**Work instruction**
Print the lines that run from the line with "Click the US flag event icon near date 24" to the line with "Click the tall magenta X-ray spike near 7/31", keeping both end lines, exactly as they appear in the entries below, and nothing else.

[Pixel coordinate grounding data]
----

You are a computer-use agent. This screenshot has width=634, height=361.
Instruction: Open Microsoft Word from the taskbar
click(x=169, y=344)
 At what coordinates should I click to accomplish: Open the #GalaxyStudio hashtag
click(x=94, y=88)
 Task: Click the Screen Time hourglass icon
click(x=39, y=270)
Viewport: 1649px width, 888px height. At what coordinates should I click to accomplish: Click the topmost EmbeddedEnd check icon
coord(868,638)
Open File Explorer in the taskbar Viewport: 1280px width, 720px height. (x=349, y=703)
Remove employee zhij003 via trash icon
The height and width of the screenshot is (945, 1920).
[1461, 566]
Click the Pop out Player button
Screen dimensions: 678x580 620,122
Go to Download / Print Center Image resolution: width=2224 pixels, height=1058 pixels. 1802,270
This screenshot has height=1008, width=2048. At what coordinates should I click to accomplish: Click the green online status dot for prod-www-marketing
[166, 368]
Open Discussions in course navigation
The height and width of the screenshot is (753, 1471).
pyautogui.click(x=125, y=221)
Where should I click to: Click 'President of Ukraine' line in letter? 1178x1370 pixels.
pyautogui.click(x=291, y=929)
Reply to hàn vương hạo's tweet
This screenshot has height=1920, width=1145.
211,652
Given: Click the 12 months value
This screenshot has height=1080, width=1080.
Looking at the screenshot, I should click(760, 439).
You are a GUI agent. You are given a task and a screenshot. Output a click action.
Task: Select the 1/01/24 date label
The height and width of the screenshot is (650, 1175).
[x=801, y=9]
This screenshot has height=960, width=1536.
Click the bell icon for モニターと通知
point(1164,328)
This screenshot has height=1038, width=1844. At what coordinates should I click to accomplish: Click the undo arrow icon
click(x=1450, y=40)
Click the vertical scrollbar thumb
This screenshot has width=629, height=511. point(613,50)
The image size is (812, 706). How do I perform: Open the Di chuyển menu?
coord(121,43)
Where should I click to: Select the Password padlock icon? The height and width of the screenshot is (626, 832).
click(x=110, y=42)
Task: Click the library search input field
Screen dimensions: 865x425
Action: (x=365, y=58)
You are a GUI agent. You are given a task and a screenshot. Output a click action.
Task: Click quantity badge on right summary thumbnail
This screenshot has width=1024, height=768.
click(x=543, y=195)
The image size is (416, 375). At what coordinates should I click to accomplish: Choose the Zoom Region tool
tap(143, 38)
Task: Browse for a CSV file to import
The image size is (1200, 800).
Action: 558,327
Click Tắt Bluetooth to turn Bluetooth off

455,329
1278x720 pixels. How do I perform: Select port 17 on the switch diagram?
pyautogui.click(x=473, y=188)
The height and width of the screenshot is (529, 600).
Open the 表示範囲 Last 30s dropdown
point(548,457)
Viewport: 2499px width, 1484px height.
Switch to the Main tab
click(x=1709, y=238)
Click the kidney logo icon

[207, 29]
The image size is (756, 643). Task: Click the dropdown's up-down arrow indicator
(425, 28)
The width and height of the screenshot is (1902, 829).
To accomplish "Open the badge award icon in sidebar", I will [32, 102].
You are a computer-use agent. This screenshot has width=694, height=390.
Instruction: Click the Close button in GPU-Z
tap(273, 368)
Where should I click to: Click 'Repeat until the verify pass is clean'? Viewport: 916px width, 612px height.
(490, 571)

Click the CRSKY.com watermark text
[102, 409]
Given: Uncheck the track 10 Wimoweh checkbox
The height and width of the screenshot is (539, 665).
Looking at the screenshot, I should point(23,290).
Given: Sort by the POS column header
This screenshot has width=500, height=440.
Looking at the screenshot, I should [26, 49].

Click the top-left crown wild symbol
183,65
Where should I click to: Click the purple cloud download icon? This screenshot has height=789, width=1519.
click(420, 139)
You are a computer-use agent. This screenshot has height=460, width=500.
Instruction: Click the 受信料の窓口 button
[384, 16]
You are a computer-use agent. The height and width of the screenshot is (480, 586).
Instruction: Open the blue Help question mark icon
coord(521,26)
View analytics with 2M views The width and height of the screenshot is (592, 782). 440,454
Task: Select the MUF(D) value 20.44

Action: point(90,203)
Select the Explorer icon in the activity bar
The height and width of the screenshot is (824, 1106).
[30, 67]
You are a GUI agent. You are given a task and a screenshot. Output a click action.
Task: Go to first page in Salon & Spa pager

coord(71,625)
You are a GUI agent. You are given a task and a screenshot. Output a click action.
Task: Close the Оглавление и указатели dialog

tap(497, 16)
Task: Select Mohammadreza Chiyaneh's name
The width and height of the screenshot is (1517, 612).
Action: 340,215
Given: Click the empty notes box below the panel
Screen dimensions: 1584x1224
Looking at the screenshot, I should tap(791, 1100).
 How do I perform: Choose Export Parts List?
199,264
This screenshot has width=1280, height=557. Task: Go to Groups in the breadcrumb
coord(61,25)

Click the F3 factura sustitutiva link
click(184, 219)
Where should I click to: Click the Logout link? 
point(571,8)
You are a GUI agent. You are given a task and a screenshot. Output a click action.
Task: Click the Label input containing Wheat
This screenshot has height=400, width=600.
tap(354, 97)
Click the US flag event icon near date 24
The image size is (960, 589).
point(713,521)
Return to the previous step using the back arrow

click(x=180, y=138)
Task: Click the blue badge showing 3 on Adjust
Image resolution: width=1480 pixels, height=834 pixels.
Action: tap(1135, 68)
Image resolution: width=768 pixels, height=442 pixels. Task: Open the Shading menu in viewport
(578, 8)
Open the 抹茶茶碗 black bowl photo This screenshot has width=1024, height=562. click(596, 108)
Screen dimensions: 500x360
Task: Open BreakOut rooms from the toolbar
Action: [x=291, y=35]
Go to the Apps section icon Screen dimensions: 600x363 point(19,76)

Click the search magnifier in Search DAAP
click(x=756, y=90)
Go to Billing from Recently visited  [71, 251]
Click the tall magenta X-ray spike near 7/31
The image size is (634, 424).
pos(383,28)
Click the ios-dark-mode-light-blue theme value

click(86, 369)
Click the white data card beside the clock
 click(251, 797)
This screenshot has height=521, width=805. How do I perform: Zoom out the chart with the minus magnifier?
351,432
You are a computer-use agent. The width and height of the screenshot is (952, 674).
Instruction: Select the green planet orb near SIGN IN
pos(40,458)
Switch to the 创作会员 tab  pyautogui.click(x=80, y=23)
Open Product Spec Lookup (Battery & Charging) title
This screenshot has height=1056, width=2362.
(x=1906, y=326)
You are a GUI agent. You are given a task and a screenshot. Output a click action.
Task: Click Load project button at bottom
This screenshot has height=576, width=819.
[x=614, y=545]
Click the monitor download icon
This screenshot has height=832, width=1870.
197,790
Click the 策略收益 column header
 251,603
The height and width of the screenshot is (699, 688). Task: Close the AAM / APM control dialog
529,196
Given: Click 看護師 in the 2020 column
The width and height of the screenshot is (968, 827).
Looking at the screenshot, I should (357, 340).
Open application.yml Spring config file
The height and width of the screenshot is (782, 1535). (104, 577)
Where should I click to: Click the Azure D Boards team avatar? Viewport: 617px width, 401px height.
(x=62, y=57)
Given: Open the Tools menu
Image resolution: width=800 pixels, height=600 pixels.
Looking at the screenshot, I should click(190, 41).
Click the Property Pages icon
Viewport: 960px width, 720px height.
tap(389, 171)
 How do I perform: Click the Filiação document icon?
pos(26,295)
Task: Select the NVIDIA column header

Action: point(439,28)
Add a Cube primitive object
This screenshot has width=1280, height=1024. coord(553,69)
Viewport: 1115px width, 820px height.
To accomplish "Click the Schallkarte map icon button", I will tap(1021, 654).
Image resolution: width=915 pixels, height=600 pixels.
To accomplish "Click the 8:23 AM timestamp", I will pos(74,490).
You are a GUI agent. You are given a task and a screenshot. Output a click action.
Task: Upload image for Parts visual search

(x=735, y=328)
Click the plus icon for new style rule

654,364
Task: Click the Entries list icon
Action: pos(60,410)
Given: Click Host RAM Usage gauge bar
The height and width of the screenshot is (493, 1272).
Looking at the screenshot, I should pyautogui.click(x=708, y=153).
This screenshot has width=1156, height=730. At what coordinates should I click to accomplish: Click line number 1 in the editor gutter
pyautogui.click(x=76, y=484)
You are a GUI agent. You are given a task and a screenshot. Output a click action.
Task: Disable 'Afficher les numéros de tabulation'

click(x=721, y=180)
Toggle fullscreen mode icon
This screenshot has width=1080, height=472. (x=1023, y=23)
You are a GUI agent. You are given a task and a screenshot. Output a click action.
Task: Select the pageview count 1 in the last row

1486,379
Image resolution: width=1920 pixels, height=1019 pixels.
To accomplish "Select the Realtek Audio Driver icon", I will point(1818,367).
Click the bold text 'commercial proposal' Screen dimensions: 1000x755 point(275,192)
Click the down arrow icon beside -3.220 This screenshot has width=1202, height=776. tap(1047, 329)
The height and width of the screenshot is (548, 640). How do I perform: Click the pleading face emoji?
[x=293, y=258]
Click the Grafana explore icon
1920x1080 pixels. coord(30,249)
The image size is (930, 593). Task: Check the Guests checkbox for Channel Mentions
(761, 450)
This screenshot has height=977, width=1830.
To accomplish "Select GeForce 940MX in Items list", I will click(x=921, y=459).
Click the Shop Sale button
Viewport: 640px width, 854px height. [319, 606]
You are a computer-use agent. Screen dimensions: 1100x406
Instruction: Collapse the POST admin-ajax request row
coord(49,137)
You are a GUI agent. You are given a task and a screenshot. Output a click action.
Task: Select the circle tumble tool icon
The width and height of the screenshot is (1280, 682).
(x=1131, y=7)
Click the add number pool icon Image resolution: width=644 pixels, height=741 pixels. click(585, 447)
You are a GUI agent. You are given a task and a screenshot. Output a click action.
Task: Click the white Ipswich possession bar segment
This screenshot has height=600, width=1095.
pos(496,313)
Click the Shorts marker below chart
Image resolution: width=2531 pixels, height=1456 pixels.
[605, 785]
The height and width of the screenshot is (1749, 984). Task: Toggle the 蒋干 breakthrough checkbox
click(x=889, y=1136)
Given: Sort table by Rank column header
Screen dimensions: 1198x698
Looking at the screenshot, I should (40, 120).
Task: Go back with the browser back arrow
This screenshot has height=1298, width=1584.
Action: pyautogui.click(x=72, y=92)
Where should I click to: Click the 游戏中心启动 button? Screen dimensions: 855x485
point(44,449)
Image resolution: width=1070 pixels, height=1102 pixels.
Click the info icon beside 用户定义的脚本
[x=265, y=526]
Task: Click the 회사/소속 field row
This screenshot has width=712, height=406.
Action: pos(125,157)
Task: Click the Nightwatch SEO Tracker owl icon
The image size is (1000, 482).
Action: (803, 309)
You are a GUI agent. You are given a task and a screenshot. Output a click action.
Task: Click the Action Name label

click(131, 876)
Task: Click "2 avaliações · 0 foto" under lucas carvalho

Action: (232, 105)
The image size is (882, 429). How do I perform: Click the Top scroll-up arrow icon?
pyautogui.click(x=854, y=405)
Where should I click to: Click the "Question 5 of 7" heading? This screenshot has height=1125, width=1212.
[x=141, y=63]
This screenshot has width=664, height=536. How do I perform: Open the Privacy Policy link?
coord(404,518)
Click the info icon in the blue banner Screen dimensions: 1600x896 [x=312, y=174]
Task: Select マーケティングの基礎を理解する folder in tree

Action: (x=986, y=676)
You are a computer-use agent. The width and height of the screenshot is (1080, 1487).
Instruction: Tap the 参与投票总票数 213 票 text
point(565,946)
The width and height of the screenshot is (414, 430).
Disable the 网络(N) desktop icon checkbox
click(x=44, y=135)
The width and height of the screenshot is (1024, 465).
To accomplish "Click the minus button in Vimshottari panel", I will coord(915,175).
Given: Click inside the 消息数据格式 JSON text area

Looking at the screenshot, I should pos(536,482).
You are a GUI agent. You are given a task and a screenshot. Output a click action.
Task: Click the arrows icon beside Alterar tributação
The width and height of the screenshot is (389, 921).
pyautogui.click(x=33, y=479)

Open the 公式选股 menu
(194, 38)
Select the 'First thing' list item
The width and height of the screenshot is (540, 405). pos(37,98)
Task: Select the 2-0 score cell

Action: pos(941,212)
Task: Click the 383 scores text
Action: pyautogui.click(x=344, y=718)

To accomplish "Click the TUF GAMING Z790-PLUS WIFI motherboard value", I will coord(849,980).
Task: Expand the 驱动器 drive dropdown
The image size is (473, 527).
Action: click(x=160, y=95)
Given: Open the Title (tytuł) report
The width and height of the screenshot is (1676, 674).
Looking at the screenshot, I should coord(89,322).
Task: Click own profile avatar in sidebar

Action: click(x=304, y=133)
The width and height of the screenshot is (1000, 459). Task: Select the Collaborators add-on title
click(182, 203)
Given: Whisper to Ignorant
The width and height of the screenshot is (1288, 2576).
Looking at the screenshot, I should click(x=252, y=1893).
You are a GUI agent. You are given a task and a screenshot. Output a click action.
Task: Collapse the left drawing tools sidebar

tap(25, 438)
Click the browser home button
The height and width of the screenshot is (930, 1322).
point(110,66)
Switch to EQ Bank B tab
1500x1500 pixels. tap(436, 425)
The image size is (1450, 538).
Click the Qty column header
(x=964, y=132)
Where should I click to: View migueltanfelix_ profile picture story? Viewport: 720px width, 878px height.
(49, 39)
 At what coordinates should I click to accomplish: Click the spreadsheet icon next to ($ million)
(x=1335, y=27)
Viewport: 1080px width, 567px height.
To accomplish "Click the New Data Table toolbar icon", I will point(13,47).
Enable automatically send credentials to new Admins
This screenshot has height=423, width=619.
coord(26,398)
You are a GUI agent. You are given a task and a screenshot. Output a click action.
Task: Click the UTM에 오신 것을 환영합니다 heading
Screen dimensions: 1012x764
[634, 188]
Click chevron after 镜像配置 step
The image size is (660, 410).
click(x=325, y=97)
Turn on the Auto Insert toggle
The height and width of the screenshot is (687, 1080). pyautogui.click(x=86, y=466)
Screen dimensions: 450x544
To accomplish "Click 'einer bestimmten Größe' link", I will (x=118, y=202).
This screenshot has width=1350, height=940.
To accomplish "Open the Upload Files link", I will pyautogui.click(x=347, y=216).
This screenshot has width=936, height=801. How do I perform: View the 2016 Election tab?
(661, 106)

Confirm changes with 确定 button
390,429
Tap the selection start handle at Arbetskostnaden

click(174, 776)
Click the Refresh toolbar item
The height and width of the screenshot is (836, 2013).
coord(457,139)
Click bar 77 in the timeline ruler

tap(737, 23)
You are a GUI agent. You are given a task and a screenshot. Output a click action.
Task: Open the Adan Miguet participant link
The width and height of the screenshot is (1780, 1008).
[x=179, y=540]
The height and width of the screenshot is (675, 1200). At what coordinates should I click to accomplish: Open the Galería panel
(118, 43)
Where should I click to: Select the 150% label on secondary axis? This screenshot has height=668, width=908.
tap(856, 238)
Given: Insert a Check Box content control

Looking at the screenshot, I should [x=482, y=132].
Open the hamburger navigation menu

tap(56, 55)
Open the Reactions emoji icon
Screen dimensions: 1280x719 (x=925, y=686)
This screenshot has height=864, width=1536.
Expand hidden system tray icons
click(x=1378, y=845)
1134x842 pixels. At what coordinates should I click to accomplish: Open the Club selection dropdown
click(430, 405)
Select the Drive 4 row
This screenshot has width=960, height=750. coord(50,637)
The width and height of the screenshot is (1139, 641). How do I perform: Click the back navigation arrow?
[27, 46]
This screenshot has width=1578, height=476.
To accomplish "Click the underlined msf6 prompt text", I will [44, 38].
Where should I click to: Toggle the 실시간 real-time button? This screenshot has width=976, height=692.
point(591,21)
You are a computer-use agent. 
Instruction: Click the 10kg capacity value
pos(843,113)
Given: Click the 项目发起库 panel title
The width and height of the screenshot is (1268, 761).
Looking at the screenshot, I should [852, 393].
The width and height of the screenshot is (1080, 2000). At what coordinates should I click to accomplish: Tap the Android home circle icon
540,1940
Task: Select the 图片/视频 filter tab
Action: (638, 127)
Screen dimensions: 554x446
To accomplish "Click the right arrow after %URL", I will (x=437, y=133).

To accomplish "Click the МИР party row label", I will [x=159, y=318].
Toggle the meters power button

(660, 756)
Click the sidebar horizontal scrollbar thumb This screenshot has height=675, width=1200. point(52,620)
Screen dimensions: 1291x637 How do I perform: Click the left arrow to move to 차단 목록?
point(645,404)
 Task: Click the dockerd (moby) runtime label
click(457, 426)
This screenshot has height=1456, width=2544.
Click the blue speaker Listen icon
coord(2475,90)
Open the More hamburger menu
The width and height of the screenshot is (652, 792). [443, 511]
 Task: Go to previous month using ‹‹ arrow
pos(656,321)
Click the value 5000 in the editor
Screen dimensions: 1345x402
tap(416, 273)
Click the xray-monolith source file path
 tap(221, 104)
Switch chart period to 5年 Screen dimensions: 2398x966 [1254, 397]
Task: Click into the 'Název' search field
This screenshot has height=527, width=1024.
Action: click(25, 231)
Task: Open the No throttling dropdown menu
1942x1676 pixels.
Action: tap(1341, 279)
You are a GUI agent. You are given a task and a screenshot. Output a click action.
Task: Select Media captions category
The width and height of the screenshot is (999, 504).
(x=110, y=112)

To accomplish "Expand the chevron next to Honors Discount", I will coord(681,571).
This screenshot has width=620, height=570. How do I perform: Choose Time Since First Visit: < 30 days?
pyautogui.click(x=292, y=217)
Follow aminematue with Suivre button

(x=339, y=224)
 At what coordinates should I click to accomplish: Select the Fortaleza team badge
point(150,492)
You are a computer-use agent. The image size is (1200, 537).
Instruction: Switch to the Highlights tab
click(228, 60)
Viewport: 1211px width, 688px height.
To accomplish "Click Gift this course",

----

**Output of the exercise**
Click the US flag event icon near date 24
The image size is (960, 589).
point(713,521)
Return to the previous step using the back arrow

click(x=180, y=138)
Task: Click the blue badge showing 3 on Adjust
Image resolution: width=1480 pixels, height=834 pixels.
Action: tap(1135, 68)
Image resolution: width=768 pixels, height=442 pixels. Task: Open the Shading menu in viewport
(578, 8)
Open the 抹茶茶碗 black bowl photo This screenshot has width=1024, height=562. click(596, 108)
Screen dimensions: 500x360
Task: Open BreakOut rooms from the toolbar
Action: [x=291, y=35]
Go to the Apps section icon Screen dimensions: 600x363 point(19,76)

Click the search magnifier in Search DAAP
click(x=756, y=90)
Go to Billing from Recently visited  [71, 251]
Click the tall magenta X-ray spike near 7/31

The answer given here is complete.